A Polish law that allows the justice minister to second judges to higher courts and end that secondment at any moment is incompatible with European Union treaties, according to an adviser to a top EU court.
Advocate General Michal Bobek’s assessment on Thursday marks another blow to the eurosceptic ruling coalition in Poland, headed by the Law and Justice (PiS) party, which has been at odds with the EU over its judiciary measures since it took power in 2015.
The Luxembourg-based European Court of Justice (ECJ) usually, though not always, follows opinions issued by its advocates general in its rulings.
“The Advocate General concludes that, in circumstances such as those in the main proceedings, the minimum guarantees necessary to ensure the indispensable separation of powers between the executive and the judiciary are no longer present,” Bobek said in a statement (PDF).

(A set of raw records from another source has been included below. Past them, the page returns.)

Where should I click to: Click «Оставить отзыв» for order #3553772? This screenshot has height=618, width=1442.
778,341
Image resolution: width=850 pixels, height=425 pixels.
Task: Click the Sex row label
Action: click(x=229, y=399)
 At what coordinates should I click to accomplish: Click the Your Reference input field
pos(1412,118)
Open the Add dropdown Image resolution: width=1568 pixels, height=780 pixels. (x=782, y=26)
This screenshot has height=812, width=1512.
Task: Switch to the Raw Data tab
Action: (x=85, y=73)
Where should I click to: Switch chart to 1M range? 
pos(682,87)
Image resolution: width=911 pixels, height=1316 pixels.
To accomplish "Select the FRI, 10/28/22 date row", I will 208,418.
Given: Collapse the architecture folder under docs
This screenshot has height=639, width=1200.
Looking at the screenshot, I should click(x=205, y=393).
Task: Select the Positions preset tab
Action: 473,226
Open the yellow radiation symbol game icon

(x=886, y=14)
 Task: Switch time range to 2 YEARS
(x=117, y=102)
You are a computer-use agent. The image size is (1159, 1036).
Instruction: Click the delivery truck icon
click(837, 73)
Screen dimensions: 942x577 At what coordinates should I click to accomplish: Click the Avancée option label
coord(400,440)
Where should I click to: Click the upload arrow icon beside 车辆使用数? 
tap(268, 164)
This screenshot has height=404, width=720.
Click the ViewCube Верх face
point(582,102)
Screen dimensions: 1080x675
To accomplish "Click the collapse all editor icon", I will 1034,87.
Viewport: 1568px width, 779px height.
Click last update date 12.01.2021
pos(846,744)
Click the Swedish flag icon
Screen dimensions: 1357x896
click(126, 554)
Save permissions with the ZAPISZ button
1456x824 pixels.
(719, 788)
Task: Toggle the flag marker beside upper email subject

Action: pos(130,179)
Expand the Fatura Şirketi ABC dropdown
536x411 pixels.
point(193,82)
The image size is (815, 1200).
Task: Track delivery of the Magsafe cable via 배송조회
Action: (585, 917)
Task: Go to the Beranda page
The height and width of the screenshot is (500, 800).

“The national rules at issue do not offer safeguards sufficient to inspire in the individuals, especially those subject to criminal proceedings, reasonable confidence that the judges sitting on the panel are not subject to external pressure and political influence, and have no vested interest in the outcome of the case.”
Poland’s nationalist government has defended its moves to reshape the country’s judiciary, saying it is seeking to reform an inefficient and corrupt system.
Critics, however, see that as a pretext for the party seizing control of the courts.
Regarding a separate case, another ECJ advocate general said two weeks ago that the court should rule that Poland’s measures to discipline judges contradict the bloc’s laws, ahead of a final decision due in months.
In 2017, Poland’s government created the Disciplinary Chamber, a body at the country’s Supreme Court with the power to discipline judges, including those of the lower courts.
Many Polish judges fear the chamber is a tool to pressure them to issue rulings that favour the authorities.
The chamber is composed of judges selected by the National Council of the Judiciary, whose members are chosen by the parliament, where PiS holds a majority.
In his opinion issued on May 6, Evgeni Tanchev also said Poland’s broad new definition of disciplinary offences had a “chilling effect” among judges by weakening their protections and independence.
ECJ judges will begin deliberations; a judgment is expected later this year.
The European Commission, which ensures that EU law is respected by the member states, brought a complaint to the ECJ over the issue.
It believes that independence and the impartiality of the Disciplinary Chamber cannot be guaranteed.
The ECJ has already ordered the suspension of the Disciplinary Chamber pending a final ruling on whether it offers sufficient guarantees of judicial independence.
However, the chamber has continued to work despite the ruling.